While the Economy Burns, Washington Fiddles
By JIM MCTAGUE (Barron’s):
America, get shovel-ready: There’s an onslaught of words heading your way from both Congress and the White House about the best way to repair our tottering fiscal edifice. President Obama is skipping about the country talking up his $447 billion jobs plan. Congressional Republicans have responded with high-sounding talk about “Liberating America’s Economy.”
The verbiage is intended to obscure the fact that hardly anyone here in the nation’s capital is actually rolling up his sleeves and tackling the underlying problem.
Politicians of all stripes are shirking responsibility—because to do otherwise might irritate one or another interest group; and the politicians are so unpopular already that they are loath to step on any toes, even if in the interest of doing the right thing. Collectively, the politicians are kicking their work loads down the proverbial road, well past the next election, in a craven strategy for political survival.

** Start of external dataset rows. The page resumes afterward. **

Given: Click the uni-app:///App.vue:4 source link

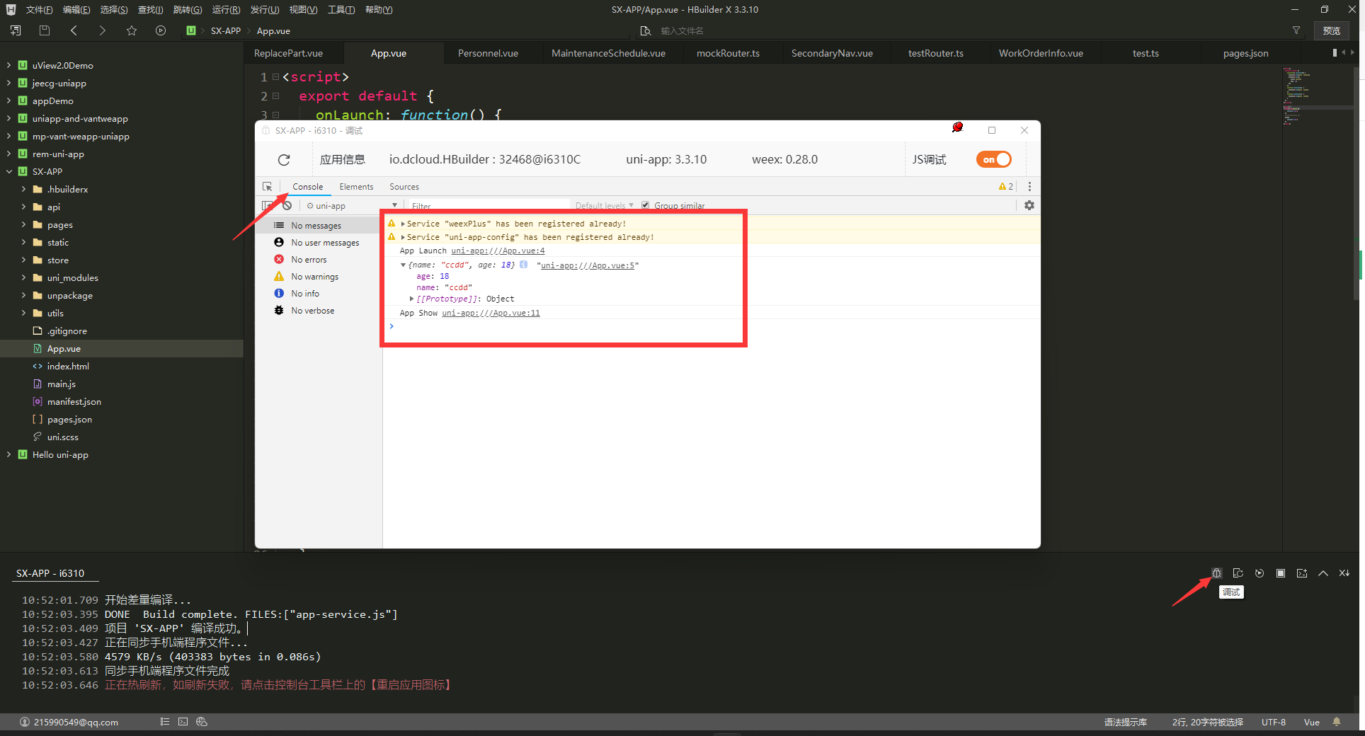Looking at the screenshot, I should point(498,251).
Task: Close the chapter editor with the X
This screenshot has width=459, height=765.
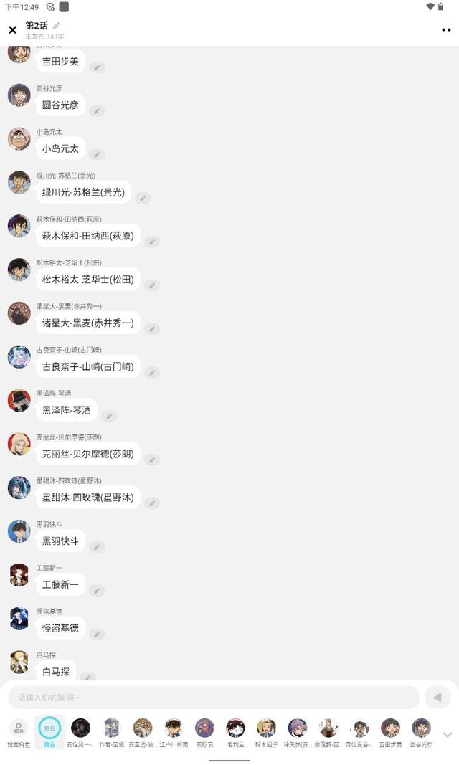Action: tap(13, 30)
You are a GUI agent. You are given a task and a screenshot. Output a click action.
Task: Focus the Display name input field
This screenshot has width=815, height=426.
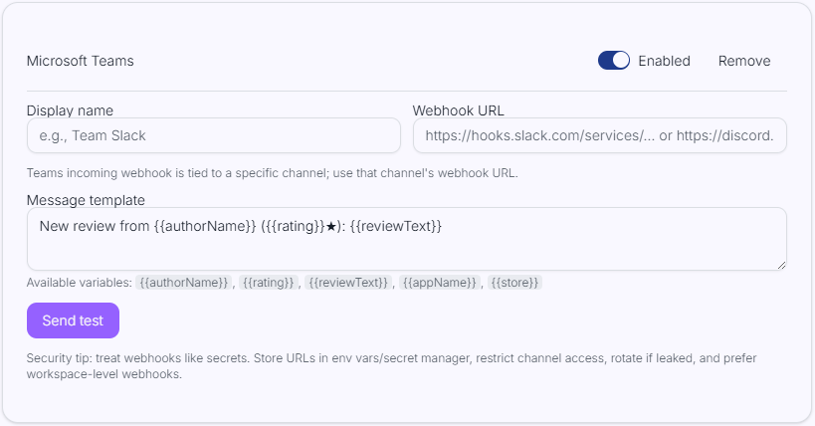point(213,135)
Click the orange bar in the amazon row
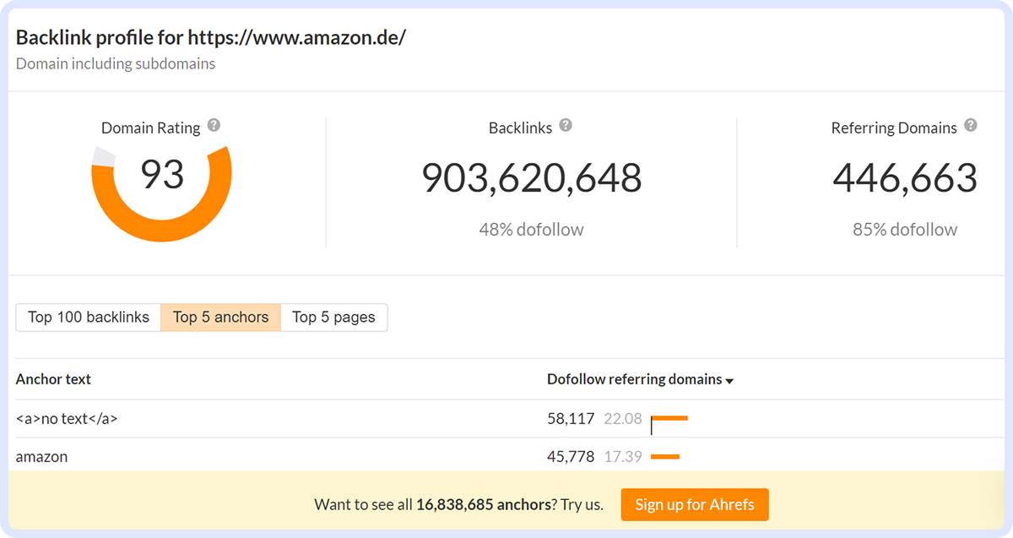This screenshot has width=1013, height=538. point(665,457)
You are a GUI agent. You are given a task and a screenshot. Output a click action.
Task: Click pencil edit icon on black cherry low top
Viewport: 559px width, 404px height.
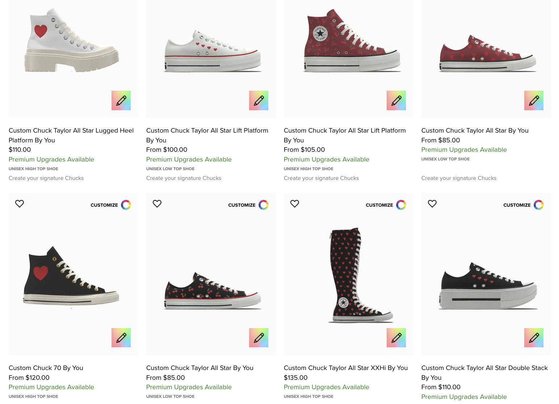click(259, 338)
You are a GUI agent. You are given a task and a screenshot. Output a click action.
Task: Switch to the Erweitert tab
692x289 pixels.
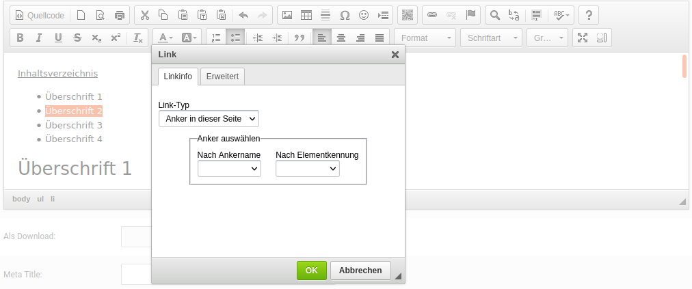(x=222, y=77)
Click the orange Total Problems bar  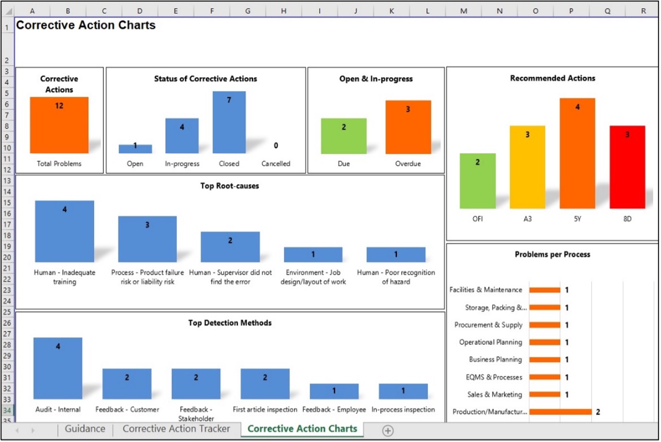coord(59,126)
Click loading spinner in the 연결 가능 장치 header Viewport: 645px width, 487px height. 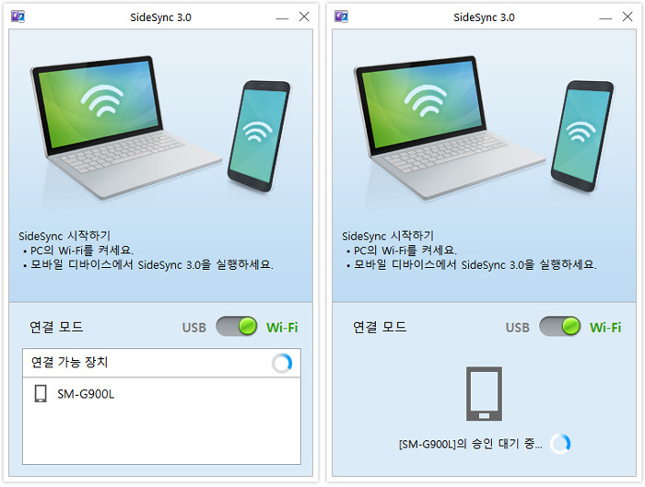pyautogui.click(x=282, y=364)
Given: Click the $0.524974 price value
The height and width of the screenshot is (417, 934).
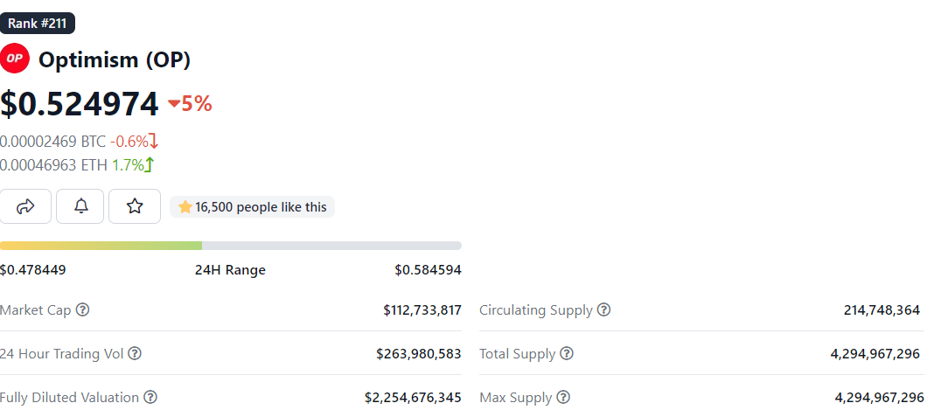Looking at the screenshot, I should coord(80,104).
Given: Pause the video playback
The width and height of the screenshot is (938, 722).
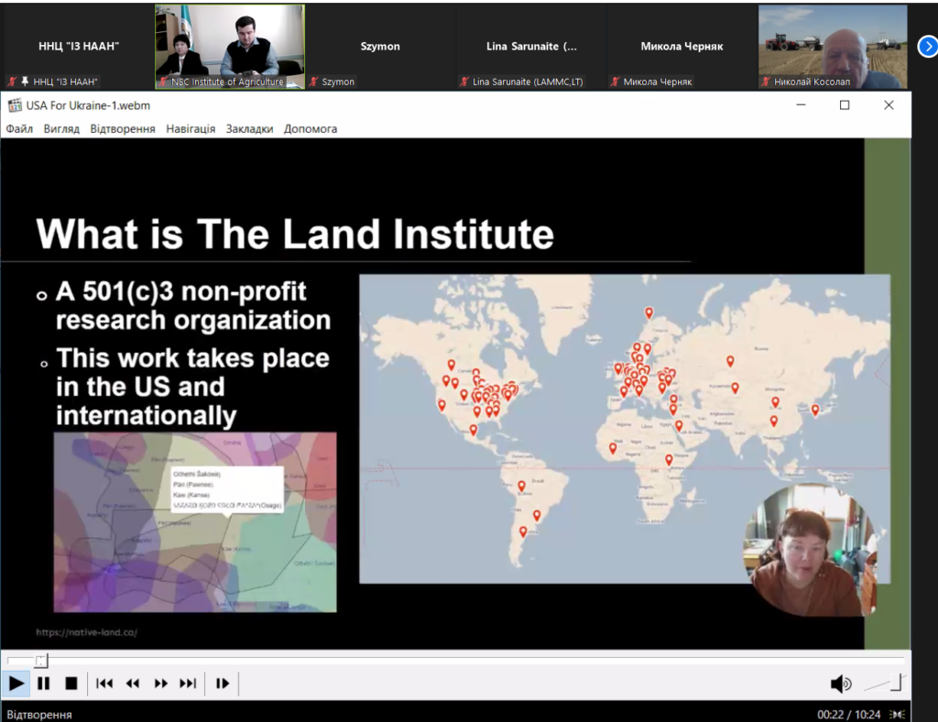Looking at the screenshot, I should coord(43,684).
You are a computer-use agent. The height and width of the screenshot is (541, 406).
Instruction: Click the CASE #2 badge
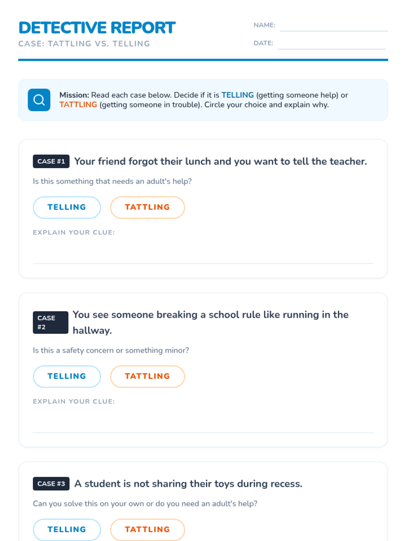click(x=50, y=323)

EVIDENCE OF THE DUCK-AND-COVER policy is everywhere. Rather than continuing the good fight last week against pork-barrel projects in both the highway bill and the Federal Aviation Administration appropriations bill, House Republicans folded under a hail of negative headlines and agreed to extend existing funding levels for a number of months. No doubt they will extend the funding several more times. They see no advantage in fireworks now that the election season has commenced.
The GOP partially shut down the FAA for two weeks this summer, in a fruitless attempt to get a leaner appropriations package passed. Paychecks failed to go out to some 75,000 workers and contractors. Senate Democrats opposed the FAA-reform measures because the GOP-led House had added antiunion language to the bill. Democrats also objected to a GOP call for the end of shockingly high subsidies to some rural airports. The poster child for the “Essential Air Service” subsidy: an airport in Ely, Nev., which receives $3,700-per-passenger annually from the federal government. The FAA bill has been extended 22 times since its authorization expired in 2007.
Meanwhile, neither party wants to trip up the highway bill, even though the highway-transportation trust fund is taking in less revenue from taxes than it is paying for road work. Balancing that budget would have caused the immediate loss of some 4,000 highway construction jobs. Few politicians want to cut jobs, even if it makes fiscal sense.